The increasingly large and legal market for pharmaceutical drugs is attracting criminal activity. Pharmaceuticals are high value and easily portable, and the penalty for stealing or smuggling them is far lower than for narcotics, so trade is brisk. This is especially the case in Africa where borders are porous to those prepared to pay bribes. Furthermore pharmaceutical markets are segmented internationally since companies recouping research and development costs want to charge efficient prices in vastly different settings for products with very low marginal costs. Antiretrovirals (ARVs) to treat HIV have 20-fold price differentials between western and African countries, which mean illegal but massive arbitrage possibilities exist for smugglers.

Botswana had a problem with the ARVs in its domestic AIDS treatment program. According to several Botswanan delegates a small proportion of these ARVs were being sold by non-Botswanan southern Africans into the markets of Zimbabwe, Namibia, Mozambique and South Africa. The southern African expatriates working in Botswana's health system had access to the drugs and decided to sell them in their local home market.
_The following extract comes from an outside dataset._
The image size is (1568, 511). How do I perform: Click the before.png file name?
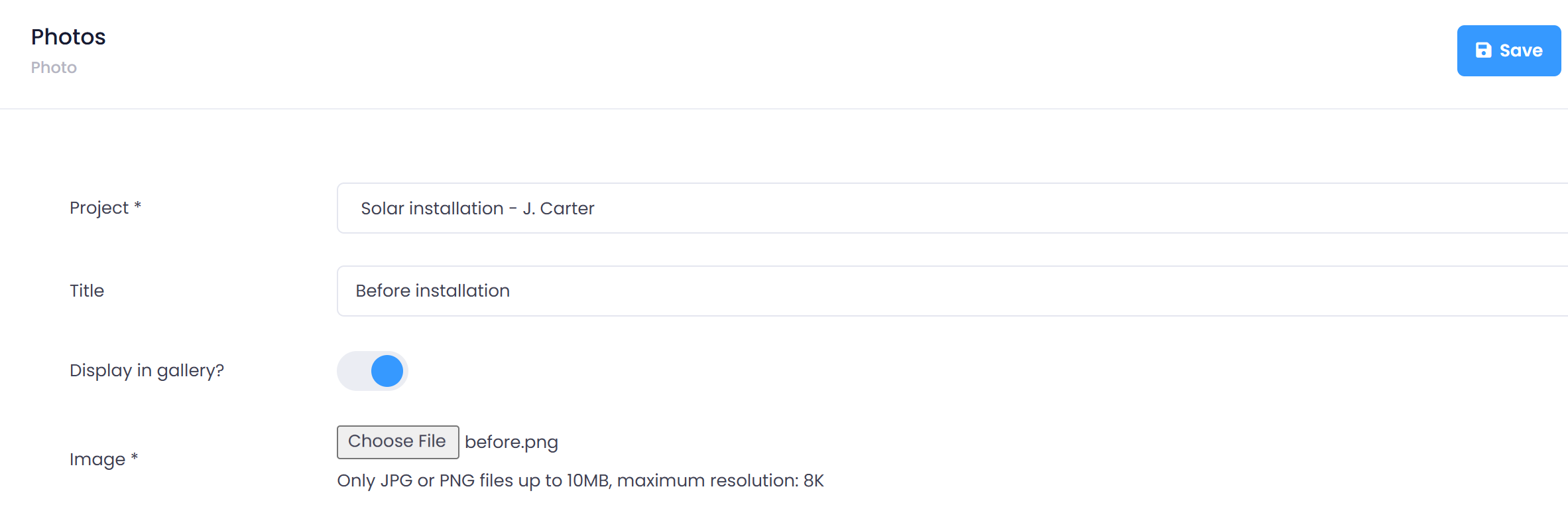511,442
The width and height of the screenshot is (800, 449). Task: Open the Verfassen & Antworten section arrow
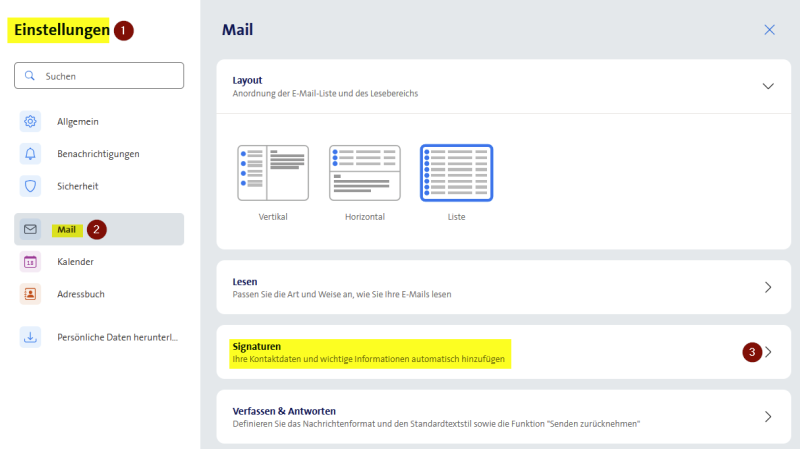pos(768,417)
Better management of drug procurement, storage, dispensing and other general monitoring systems are being put in place to address the problem. And while such problems were not widely discussed in the media, they were addressed by the increasingly open Botswanan Government.

Given my own research interests it was great to see members of TI so enthusiastic about the notion that medical taxes should be lowered because they restrict access to essential medicines. As the summary of the healthcare corruption workshop concluded: "TI can improve access to medicines and lower corruption by pushing countries to lower their medicinal tariffs." This will also boost trade and lower drug prices through increased competition. India recently lowered its drugs tariffs, which encouraged US drug company Gilead to enter the Indian market to sell its brand name ARV Viread. This forced Cipla to lower the price of its legally produced copycat version.

Eradicating corruption from the health sector through the removal of tariffs, and other import duties is vital yet it is unpopular with bureaucrats and often donors, who simply don't want the problem discussed, wishing it would disappear. It will not. Transparency International should be commended for investigating and bringing attention to corruption in health. Reducing this type of corruption in poor countries will probably do more for the sick than all aid put together.

Roger Bate is a Resident Fellow of the American Enterprise Institute.